What you need to do —
The answer must be an exact copy of the entries that follow, with all images removed.

━━━━

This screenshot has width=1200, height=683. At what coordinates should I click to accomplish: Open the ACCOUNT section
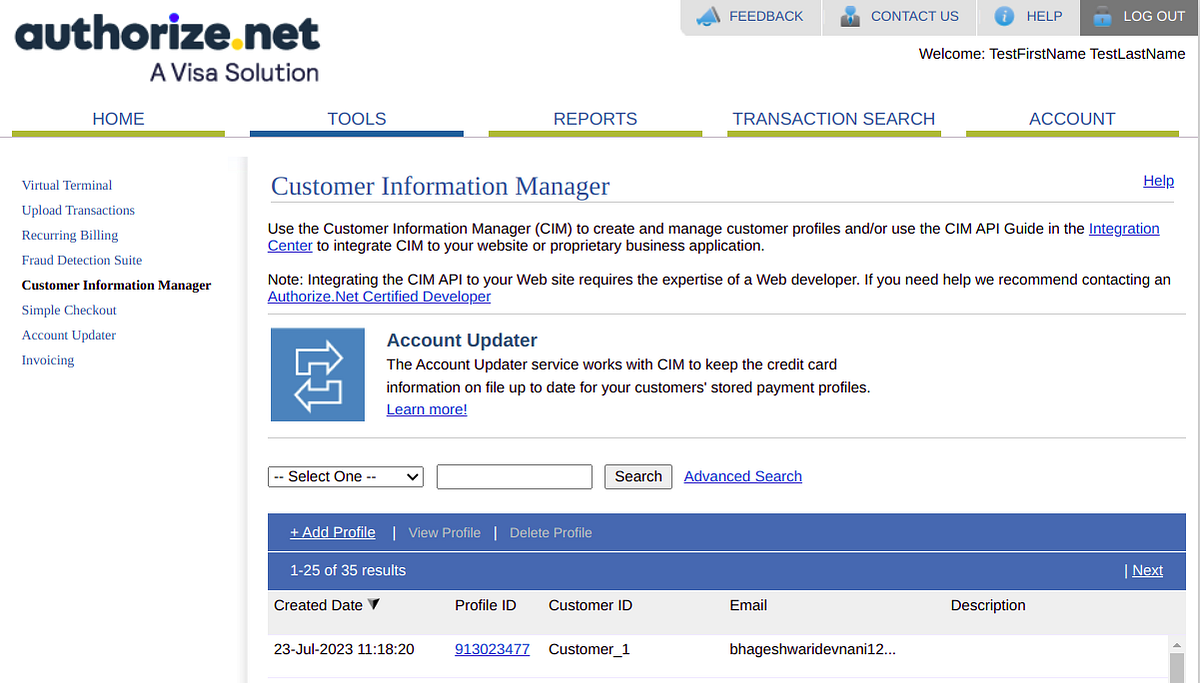(1072, 118)
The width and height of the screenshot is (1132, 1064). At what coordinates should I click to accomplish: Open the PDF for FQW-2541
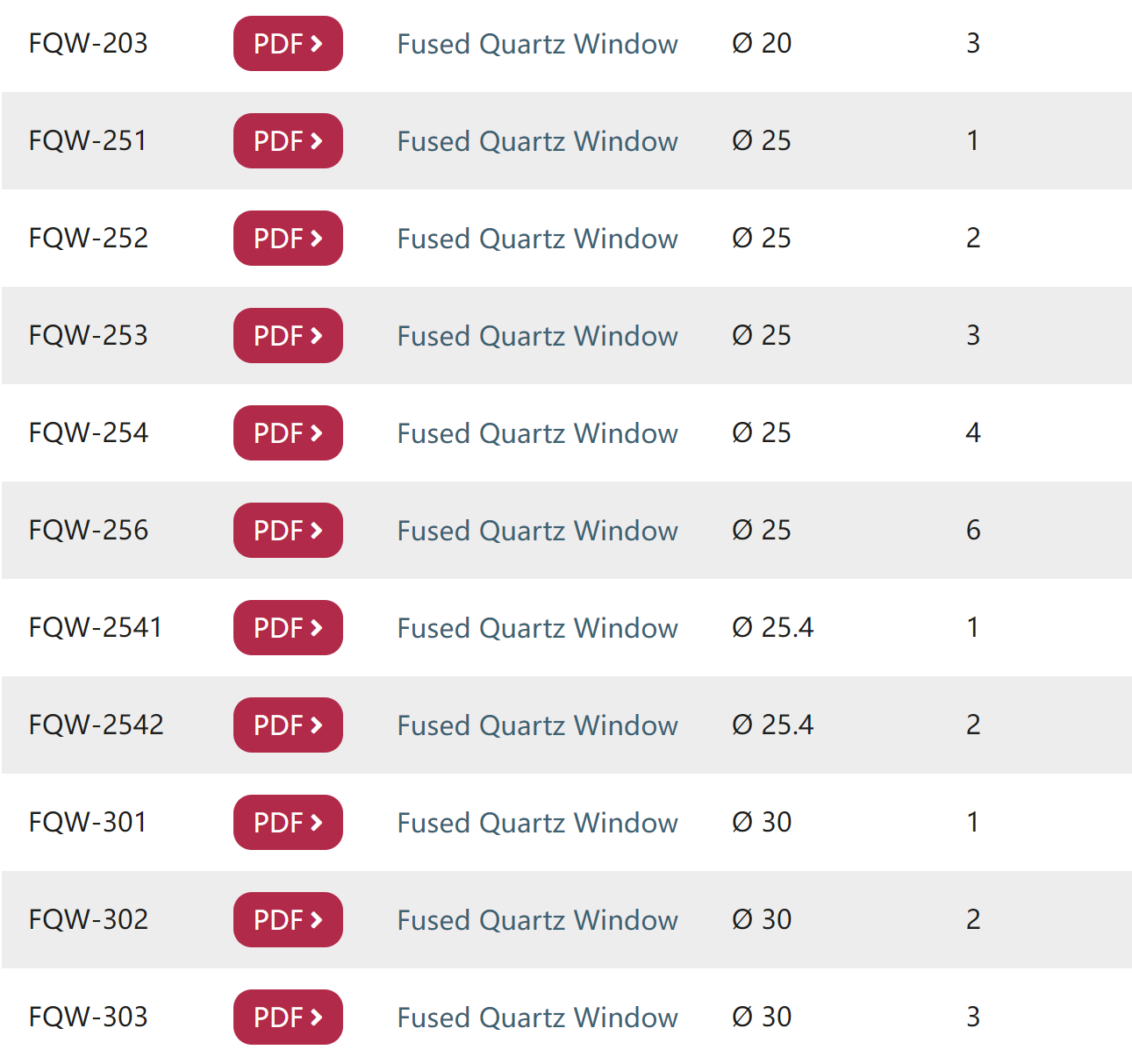[288, 628]
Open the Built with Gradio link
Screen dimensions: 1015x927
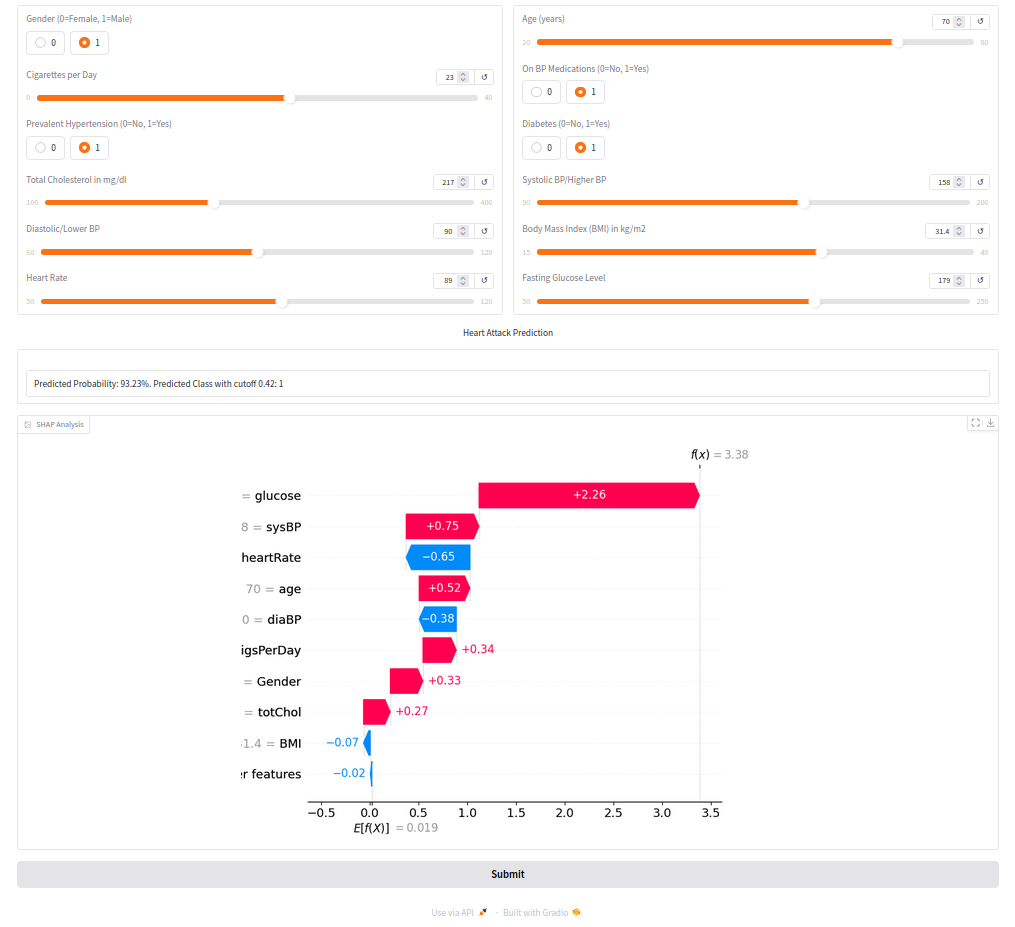click(541, 912)
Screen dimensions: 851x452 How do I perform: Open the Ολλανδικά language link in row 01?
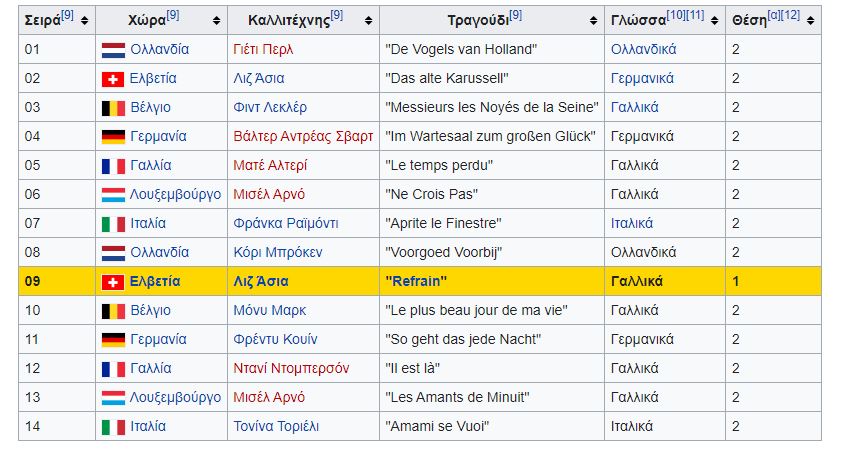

━━━━

Solution to the problem —
This screenshot has width=1200, height=683. At what coordinates should I click to accomplish: Open the ACCOUNT section
(1072, 118)
The width and height of the screenshot is (1132, 1064). At what coordinates should I click to accomplish: Open the PDF for FQW-2541
[288, 628]
Open the Built with Gradio link
Screen dimensions: 1015x927
click(541, 912)
Screen dimensions: 851x452 How do I perform: Open the Ολλανδικά language link in row 01?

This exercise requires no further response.